Sergeant First Class (SFC) is typically a senior non-commissioned officer rank, used in many countries.

United States Army

Sergeant First Class (SFC) is the seventh enlisted rank (E-7) in the U.S. Army, ranking above staff sergeant (E-6) and below master sergeant and first sergeant (E-8), and is the first non-commissioned officer rank designated as a senior non-commissioned officer (SNCO).

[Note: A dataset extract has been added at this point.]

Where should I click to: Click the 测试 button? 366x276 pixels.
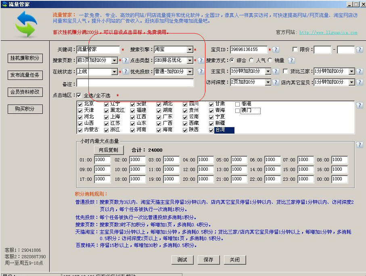pyautogui.click(x=182, y=260)
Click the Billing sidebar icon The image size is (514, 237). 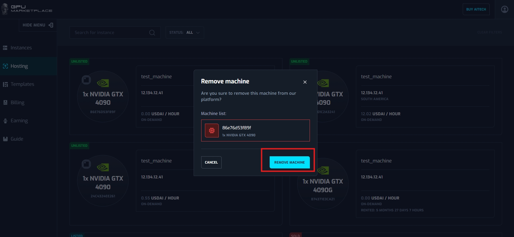click(x=5, y=103)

A sergeant first class is typically assigned as a platoon sergeant at the company level or battalion operations non-commissioned officer in charge at the battalion level, but may also hold other positions depending on the type of unit. In a combat arms role, a sergeant first class is typically second in charge (under an officer, typically a second lieutenant, serving as the platoon leader) of from 14 soldiers and four tanks in an armor platoon to 36 soldiers and four squads in a rifle platoon. A sergeant first class's primary responsibilities are tactical logistics, tactical casualty evacuations, and serving as the senior tactical adviser to the platoon leader.  Sergeant first class replaced the rank of technical sergeant in 1948. (However, the U.S. Air Force, which separated from the Army in 1947, retained the rank of technical sergeant and the U.S. Marine Corps had the rank of technical sergeant until 1959.)

A sergeant first class is addressed as "sergeant" except in certain situations, such as field artillery units, in which a sergeant first class serving as platoon sergeant is commonly referred to as "Smoke." If a sergeant first class is appointed to fill the role of first sergeant, he or she is addressed as "First Sergeant." Typically a sergeant first class assigned on a manning document to fill a first sergeant role while being promotable to master sergeant can be frocked to first sergeant rank and hold the insignia due its position.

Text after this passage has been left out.